Force est de constater que le calcul astronomique contredit cette sagesse n’étant pas accessible de façon aussi large.

Le calcul astronomique, une méthode minoritaire de tous temps

Comme cité précédemment, le calcul astronomique est le résultat d’une interprétation d’un hadith du Prophète salallahou ‘aleyhi wa salam dans lequel le Messager d’Allah salallahou ‘aleyhi wa salam après avoir expliqué comment déterminer le début du mois de Ramadan par la vision du croissant lunaire dit, dans le cas où la vision est impossible : « faqdirou lahou » (rapporté par les imams Boukhary, Muslim et Malik).
C’est la polysémie (ijmal) du terme (un mot ou expression qui peut avoir plusieurs sens) qui est le point de départ de cette divergence. Cependant les autres versions authentiques de ce hadith viennent éclairer le sens voulu par le Prophète dans l’emploi de ce terme notamment les ahadiths précédemment cités dans lequel le Prophète salallahou ‘aleyhi wa salam dit « complétez à 30 jours ». Il s’agit là d’un cas connu dans les règles du droit musulman où un texte dont le sens est polysémique (moujmal) est éclairé par un autre texte explicatif (moufassar) sachant que la règle en question stipule qu’un texte polysémique (moujmal) ne peut être rendu explicite que par celui qui l’a émis (Le Législateur), ce qui est le cas ici car le Prophète salallahou ‘aleyhi wa salam en donne l’explication (« complétez à 30 jours »).

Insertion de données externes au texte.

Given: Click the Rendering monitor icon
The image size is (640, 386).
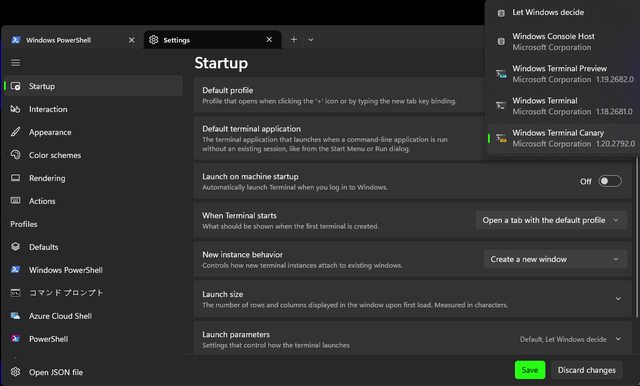Looking at the screenshot, I should (16, 178).
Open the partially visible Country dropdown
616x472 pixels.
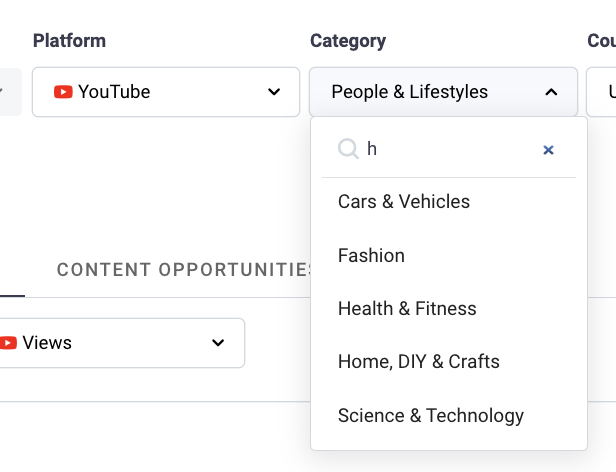pyautogui.click(x=602, y=92)
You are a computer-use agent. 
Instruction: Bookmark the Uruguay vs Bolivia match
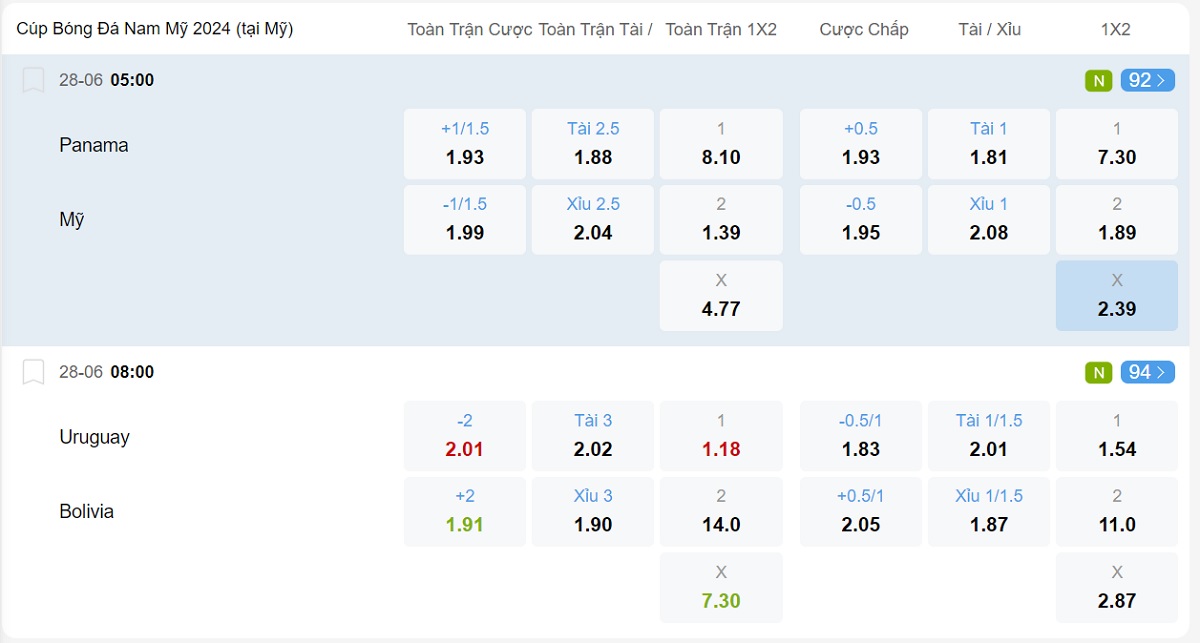tap(34, 372)
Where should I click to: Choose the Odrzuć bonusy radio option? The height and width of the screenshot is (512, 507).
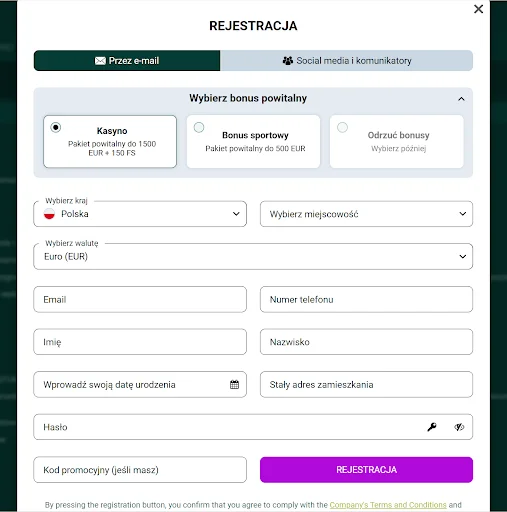(x=342, y=127)
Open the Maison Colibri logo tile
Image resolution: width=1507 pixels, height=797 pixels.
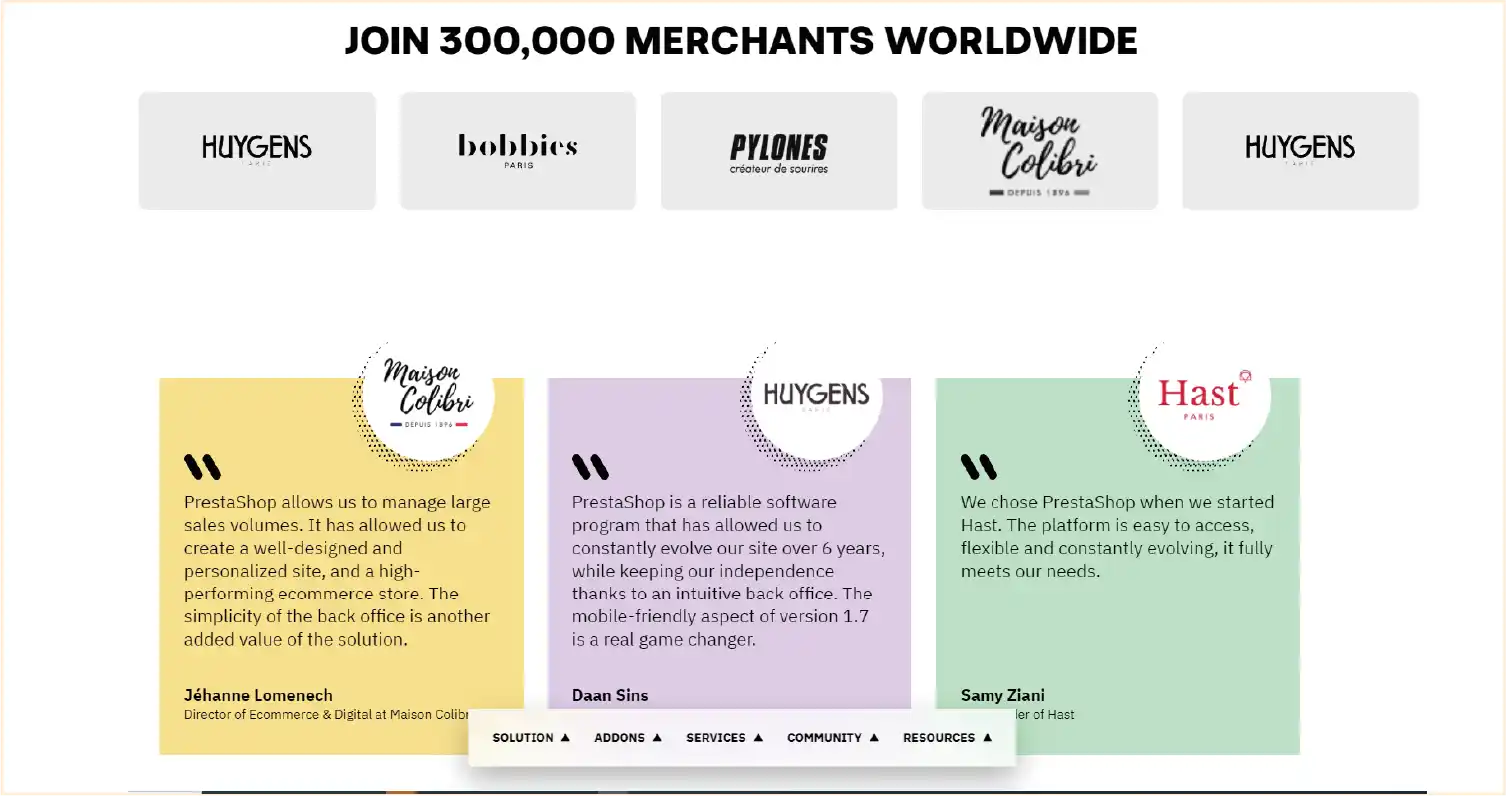(x=1039, y=148)
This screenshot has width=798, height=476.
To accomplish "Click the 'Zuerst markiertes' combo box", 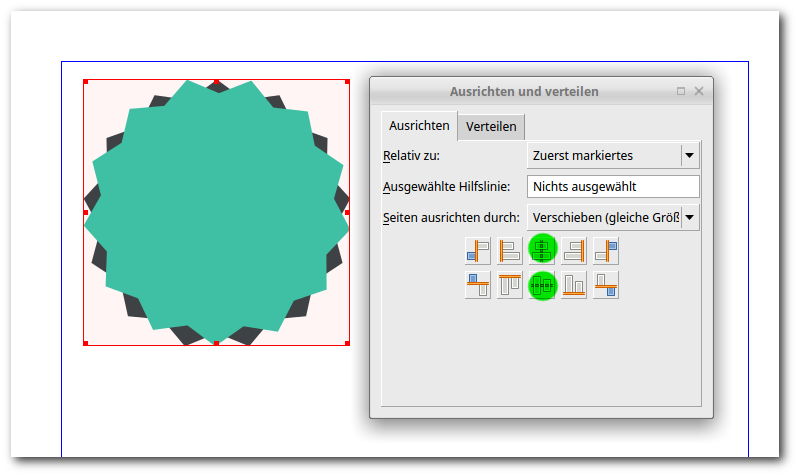I will pos(603,155).
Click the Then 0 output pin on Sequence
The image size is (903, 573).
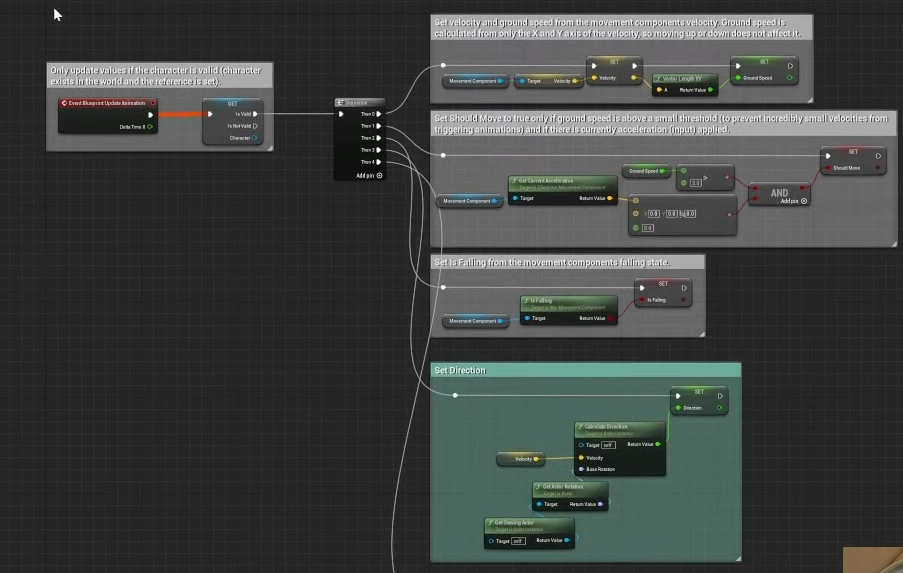point(379,114)
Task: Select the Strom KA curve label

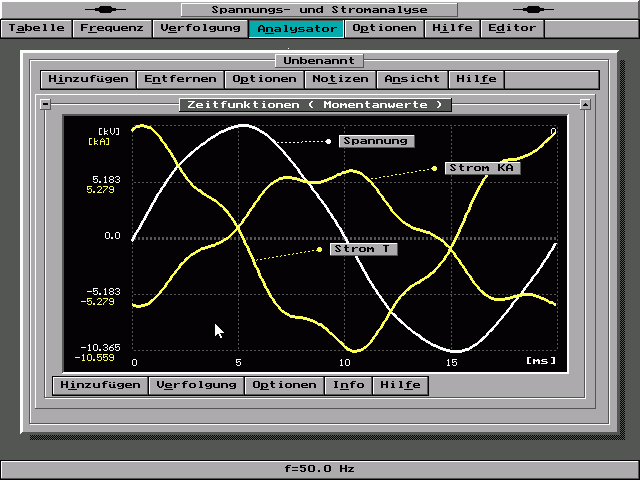Action: coord(482,168)
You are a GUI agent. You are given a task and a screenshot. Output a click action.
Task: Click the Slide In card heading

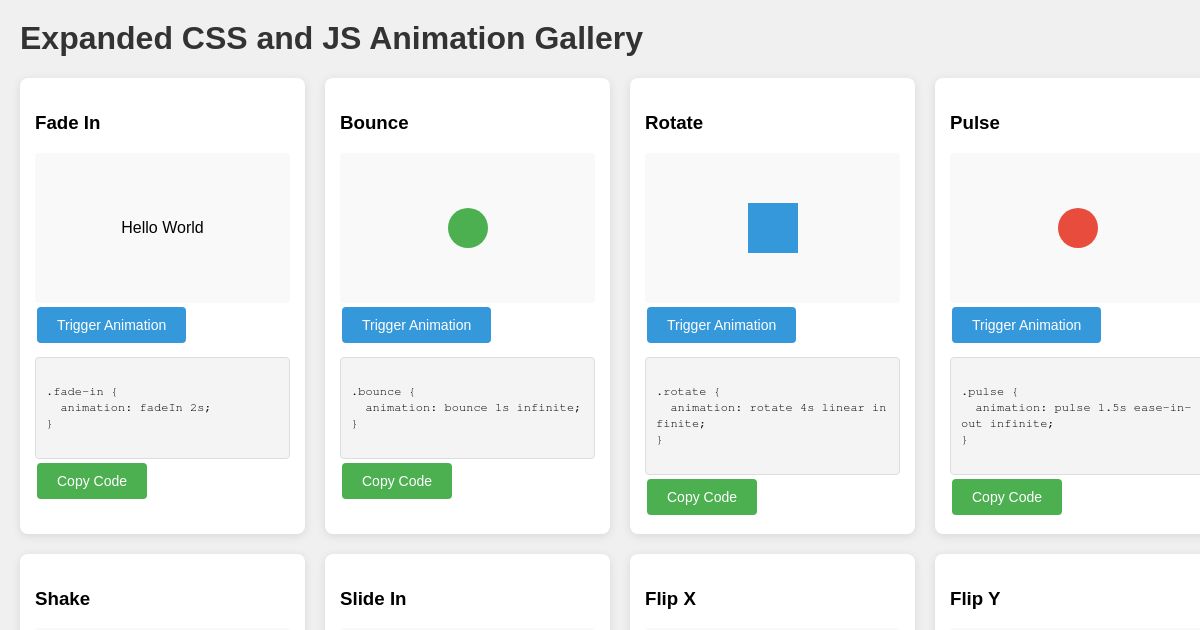(373, 599)
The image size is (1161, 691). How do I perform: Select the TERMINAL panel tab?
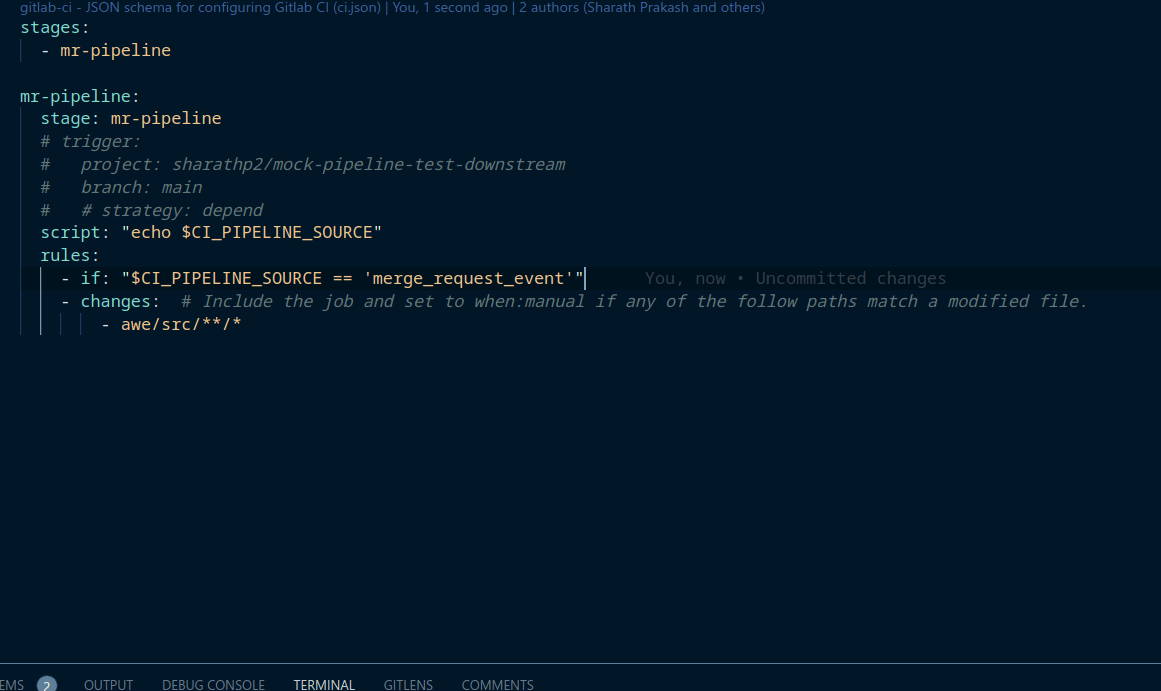click(x=323, y=685)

Ibn Rushd Al Hafid dit : « Il est nécessaire d’appliquer le texte moujmal au texte mouffassar. Il s’agit d’une règle qui ne souffre aucune divergence chez les juristes. » (bidayoul mushtahid). C’est ce raisonnement qui explique que l’avis majoritaire dans la détermination du mois béni est la vision du croissant lunaire et non le calcul.
De plus, l’argument consistant à dire que l’on pourrait se baser sur le calcul astronomique eut égard aux progrès de la science en la matière laissant ainsi croire que sa précision affaiblirait la méthode majoritaire n’est pas recevable. Effectivement, il s’agit là d’un raisonnement que chaque époque aurait pu tenir par rapport à la précédente puisque le progrès dans n’importe quel domaine que ce soit est toujours évolutif dans le temps et non spontané. Ainsi, le calcul astronomique était nécessairement plus précis à une époque donnée que celle l’ayant précédée. Malgré cela, les tenants de cette position sont toujours restés minoritaires parmi les juristes.
Nous aurons l’occasion inchaAllah de revenir sur d’autres points faibles sur lesquels le CFCM a fait reposer sa décision, mais l’on peut d’ores et déjà affirmer que le délaissement d’un avis juridique unanimement accepté par les savants et par les musulmans depuis des siècles pour un avis minoritaire et affaibli n’aurait dû être invoqué que par l’extrême nécessité. Or, vouloir aller dans le sens de l’intérêt des employeurs français voire de certaines institutions politiques au détriment de la Sunna ne nous semble en aucun cas nécessaire, donc non acceptable.